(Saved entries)
*-*-*

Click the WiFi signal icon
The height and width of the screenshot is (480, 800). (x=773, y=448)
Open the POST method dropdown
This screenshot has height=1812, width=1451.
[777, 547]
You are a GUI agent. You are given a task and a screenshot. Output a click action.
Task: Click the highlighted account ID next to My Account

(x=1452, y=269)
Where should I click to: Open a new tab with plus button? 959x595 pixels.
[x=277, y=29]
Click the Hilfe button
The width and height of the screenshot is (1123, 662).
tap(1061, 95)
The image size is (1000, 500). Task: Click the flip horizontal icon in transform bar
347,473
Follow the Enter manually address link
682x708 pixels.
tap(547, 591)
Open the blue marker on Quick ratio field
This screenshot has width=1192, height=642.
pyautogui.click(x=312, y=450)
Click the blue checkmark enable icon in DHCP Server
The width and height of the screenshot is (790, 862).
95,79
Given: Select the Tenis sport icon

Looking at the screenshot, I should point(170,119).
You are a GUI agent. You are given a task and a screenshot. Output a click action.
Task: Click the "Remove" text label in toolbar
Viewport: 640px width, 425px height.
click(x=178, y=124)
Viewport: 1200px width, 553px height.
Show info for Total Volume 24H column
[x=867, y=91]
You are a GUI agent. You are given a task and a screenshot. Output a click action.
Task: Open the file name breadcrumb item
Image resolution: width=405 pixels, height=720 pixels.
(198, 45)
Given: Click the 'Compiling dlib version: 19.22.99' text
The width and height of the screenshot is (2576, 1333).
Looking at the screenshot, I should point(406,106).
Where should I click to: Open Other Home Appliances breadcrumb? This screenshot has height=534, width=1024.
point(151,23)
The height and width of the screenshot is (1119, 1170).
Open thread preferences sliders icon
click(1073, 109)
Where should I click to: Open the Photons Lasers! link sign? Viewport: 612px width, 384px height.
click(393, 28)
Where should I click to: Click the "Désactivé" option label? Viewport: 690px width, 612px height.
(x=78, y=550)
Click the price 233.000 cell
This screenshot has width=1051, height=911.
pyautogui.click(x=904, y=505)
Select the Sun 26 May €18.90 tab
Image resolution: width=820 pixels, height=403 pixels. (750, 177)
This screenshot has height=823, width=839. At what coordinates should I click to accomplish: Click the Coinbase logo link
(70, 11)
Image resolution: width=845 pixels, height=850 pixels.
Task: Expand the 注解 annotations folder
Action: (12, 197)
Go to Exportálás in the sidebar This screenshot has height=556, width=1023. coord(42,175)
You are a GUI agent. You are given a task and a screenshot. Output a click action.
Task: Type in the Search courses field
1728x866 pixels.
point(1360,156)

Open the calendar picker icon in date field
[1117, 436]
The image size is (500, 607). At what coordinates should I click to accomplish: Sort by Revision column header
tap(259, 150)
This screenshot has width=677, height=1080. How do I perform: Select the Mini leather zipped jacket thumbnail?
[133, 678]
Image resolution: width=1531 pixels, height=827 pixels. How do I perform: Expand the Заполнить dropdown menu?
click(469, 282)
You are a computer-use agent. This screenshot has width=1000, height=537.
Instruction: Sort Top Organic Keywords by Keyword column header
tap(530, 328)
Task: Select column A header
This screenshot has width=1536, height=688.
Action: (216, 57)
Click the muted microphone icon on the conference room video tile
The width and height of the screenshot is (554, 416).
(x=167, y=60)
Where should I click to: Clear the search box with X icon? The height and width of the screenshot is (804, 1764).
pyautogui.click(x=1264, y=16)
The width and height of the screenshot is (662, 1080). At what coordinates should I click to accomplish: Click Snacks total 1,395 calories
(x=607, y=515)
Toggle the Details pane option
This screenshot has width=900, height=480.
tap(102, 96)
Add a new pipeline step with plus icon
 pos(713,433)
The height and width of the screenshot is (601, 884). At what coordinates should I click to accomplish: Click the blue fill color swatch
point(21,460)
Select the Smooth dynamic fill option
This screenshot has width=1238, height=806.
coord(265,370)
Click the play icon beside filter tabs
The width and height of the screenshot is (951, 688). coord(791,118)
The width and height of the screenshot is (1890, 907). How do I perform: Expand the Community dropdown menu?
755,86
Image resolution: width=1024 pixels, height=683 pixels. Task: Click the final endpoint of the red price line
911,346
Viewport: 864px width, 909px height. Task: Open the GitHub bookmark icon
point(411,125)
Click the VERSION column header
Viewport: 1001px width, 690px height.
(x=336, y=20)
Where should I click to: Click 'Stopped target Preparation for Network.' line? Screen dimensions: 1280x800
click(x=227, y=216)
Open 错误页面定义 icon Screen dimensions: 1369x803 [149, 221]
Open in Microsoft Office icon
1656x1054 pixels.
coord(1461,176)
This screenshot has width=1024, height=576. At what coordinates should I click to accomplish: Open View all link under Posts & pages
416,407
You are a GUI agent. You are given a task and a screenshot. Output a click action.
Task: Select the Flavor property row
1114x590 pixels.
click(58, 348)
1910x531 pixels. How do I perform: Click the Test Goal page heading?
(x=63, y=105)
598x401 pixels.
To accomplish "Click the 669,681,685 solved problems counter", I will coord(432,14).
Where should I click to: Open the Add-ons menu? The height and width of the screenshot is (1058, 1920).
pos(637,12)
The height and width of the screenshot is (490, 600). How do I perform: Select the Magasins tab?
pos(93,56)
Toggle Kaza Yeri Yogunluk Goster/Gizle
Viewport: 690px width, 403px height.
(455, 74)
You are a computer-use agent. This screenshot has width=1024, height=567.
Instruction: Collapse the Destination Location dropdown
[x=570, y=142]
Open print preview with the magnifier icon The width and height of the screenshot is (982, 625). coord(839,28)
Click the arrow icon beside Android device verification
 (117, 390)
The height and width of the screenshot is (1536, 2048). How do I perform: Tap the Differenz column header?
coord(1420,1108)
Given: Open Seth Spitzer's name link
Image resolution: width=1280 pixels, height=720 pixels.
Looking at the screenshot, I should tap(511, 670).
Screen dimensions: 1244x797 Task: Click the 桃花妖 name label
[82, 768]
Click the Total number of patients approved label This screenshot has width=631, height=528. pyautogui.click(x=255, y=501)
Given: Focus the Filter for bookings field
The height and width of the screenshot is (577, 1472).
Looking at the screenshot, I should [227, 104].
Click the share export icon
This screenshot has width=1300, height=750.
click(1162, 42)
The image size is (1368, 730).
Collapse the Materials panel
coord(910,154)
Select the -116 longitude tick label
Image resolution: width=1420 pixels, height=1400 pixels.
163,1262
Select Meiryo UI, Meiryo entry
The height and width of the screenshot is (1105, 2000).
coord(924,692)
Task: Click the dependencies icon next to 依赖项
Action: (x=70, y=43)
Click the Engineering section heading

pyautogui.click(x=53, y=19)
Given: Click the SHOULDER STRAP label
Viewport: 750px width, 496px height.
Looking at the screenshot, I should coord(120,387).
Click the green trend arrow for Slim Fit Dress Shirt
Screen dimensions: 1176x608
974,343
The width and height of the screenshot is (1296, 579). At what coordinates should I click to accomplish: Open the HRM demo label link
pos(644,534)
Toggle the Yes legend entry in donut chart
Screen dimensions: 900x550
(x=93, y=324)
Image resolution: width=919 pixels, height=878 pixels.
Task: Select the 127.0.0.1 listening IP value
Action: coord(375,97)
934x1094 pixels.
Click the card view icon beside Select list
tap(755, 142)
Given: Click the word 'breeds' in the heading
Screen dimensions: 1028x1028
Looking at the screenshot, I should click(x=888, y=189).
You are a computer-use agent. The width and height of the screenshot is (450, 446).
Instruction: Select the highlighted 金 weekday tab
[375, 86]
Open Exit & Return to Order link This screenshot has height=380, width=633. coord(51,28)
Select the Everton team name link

*-*-*

◆ **Problem**
Go through the records and count the lines that include the string "text"; state that number alone.

◆ **Reply to the task**
2